Le sort des dettes

vendredi 27 avril 2012
par  Maître Sandrine François

Les dettes effacées (article L.332-11)

Les dettes effacées en application des articles L. 332-5 et L. 332-9 du Code de la Consommation valent régularisation des incidents au sens de l’article L. 131-73 du Code Monétaire et Financier.

Dettes exclues toute remise, rééchelonnement et effacement (article L.333-1 du Code de la Consommation)

En principe, les dettes suivantes sont exclue de la remise, du rééchelonnement ou de l’effacement.

- Les dettes alimentaires ;

- Les réparations pécuniaires allouées aux victimes dans le cadre d’une condamnation pénale ;

- Les dettes ayant pour origine des manoeuvres frauduleuses commises au préjudice des
organismes de protection sociale énumérés à l’article L. 114-12 du code de la sécurité sociale.

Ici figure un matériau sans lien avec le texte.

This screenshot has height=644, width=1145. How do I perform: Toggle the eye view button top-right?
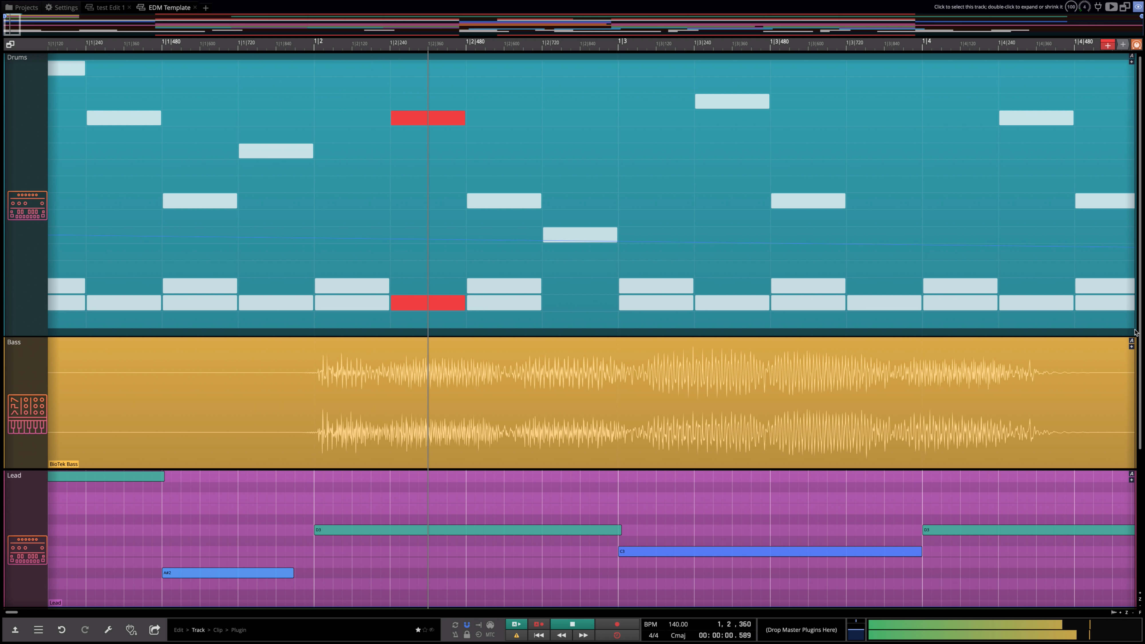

L’origine frauduleuse de la dette est établie soit par une décision de justice, soit par une sanction prononcée par un organisme de sécurité sociale dans les conditions prévues aux articles L. 114-17 et L. 162-1-14 du même code.

- Les amendes prononcées dans le cadre d’une condamnation pénale sont exclues de toute remise, de tout rééchelonnement ou effacement.

Ce principe est assorti d’une exception : l’accord du créancier

Les dettes issues des prêts sur gage article L. 333-1-2 du Code de la Consommation

Les dettes issues de prêts sur gage souscrits auprès des caisses de crédit municipal en application de l’article L. 514-1 du Code Monétaire et Financier ne peuvent être effacées par application des mesures prévues au 2° de l’article L. 331-7-1 et aux articles L. 332-5, L. 332-6-1 et L. 332-9 du Code de la Consommation

La réalisation des gages par les caisses de crédit municipal ne peut être empêchée ou différée au-delà de la date déterminée dans le contrat de prêt.

L’ordre de paiement des créances :

Les créances des bailleurs (loyers, charges et indemnités) sont payées prioritairement aux créances des établissements de crédit . (article L. 311-1-1 du Code de la Consommation).